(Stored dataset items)
◇ ◇ ◇ ◇
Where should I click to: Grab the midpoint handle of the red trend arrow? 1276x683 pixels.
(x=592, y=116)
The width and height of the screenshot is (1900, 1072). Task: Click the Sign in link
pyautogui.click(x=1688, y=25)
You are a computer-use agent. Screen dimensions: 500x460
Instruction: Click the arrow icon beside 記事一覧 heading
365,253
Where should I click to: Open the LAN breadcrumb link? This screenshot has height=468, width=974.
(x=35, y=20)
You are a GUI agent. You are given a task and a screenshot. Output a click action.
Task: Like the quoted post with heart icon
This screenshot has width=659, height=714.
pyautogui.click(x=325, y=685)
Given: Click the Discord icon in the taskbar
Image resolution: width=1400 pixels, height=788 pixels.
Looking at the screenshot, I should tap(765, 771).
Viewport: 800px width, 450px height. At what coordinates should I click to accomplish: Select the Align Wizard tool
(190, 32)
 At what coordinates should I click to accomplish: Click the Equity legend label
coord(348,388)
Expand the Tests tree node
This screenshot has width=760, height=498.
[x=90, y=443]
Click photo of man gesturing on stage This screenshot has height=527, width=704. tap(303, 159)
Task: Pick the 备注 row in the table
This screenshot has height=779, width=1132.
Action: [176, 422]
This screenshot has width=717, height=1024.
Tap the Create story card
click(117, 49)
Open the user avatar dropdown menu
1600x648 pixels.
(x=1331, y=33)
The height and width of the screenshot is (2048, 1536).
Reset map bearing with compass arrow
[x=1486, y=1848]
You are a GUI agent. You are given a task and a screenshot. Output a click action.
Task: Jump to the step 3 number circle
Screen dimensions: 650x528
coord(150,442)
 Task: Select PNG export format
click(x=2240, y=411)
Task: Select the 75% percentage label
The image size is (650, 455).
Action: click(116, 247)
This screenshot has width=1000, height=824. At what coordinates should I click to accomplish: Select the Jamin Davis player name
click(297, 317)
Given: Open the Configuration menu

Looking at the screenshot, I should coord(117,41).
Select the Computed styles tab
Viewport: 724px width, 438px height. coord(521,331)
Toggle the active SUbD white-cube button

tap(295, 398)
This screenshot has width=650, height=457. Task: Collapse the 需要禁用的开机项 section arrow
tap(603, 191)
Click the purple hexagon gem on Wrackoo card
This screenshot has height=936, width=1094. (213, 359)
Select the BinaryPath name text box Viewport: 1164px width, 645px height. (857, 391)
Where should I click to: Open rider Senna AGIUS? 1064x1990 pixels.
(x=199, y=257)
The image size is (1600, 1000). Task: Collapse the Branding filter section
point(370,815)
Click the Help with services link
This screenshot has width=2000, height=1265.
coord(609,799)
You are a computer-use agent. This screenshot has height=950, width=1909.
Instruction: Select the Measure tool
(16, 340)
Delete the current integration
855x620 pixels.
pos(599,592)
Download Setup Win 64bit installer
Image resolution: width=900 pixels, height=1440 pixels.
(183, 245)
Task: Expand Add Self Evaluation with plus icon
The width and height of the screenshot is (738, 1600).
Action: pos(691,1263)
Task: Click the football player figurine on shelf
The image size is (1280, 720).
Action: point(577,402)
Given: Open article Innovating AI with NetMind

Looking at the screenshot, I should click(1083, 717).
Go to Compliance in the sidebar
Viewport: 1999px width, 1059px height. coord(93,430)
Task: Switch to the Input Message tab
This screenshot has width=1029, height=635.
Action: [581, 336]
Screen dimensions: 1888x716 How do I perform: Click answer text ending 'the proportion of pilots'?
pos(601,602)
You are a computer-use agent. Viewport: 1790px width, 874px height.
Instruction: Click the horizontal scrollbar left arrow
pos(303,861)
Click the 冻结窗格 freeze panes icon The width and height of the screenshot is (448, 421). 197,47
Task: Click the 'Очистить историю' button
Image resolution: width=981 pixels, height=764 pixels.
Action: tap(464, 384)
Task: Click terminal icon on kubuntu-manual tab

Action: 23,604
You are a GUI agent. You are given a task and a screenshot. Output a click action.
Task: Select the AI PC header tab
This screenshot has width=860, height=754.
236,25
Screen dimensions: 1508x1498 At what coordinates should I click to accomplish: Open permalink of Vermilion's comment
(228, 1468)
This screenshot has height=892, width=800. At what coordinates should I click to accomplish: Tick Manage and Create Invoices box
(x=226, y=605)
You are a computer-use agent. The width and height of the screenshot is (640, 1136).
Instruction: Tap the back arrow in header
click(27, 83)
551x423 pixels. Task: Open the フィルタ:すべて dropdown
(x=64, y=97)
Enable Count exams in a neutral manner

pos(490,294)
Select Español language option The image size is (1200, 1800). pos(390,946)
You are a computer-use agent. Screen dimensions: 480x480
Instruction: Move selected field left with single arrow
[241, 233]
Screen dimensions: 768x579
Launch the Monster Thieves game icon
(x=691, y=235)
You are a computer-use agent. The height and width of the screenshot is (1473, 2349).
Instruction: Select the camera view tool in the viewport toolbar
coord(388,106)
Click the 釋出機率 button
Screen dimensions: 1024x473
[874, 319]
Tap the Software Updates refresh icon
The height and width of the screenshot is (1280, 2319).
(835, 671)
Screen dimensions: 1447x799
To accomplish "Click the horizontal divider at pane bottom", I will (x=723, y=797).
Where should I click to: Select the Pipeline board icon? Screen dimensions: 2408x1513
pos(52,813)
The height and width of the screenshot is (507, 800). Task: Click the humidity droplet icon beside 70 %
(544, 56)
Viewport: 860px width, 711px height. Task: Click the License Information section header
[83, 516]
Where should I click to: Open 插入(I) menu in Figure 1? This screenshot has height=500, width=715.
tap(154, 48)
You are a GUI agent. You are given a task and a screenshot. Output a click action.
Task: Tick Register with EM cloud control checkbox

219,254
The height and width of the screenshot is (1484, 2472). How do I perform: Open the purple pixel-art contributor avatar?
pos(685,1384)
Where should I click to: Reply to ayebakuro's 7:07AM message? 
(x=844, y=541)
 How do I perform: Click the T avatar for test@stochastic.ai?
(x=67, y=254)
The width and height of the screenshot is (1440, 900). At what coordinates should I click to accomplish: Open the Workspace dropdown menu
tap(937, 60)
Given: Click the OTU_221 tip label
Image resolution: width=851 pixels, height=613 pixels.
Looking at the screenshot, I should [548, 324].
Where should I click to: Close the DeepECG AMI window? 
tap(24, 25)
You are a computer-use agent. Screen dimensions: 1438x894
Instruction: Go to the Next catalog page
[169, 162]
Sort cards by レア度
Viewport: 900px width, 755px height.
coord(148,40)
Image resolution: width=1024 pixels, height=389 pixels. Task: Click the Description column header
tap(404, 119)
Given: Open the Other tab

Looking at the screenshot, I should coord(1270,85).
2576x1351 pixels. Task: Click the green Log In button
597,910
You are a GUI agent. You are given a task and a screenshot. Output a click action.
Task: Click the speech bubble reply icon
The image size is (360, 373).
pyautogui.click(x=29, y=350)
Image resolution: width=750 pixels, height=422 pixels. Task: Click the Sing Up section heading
◇ ◇ ◇ ◇
What is expected:
The lines holding the word "computer" are the answer. Pull them out of the records and copy them.

Answer to the problem:
You are a computer-use agent. Screen dimensions: 500x460
You are a computer-use agent. This screenshot has height=950, width=1909.
You are a computer-use agent. Viewport: 1790px width, 874px height.
You are a computer-use agent. The width and height of the screenshot is (640, 1136).
You are a computer-use agent. Screen dimensions: 480x480
You are a computer-use agent. The height and width of the screenshot is (1473, 2349).
You are a computer-use agent. Screen dimensions: 1438x894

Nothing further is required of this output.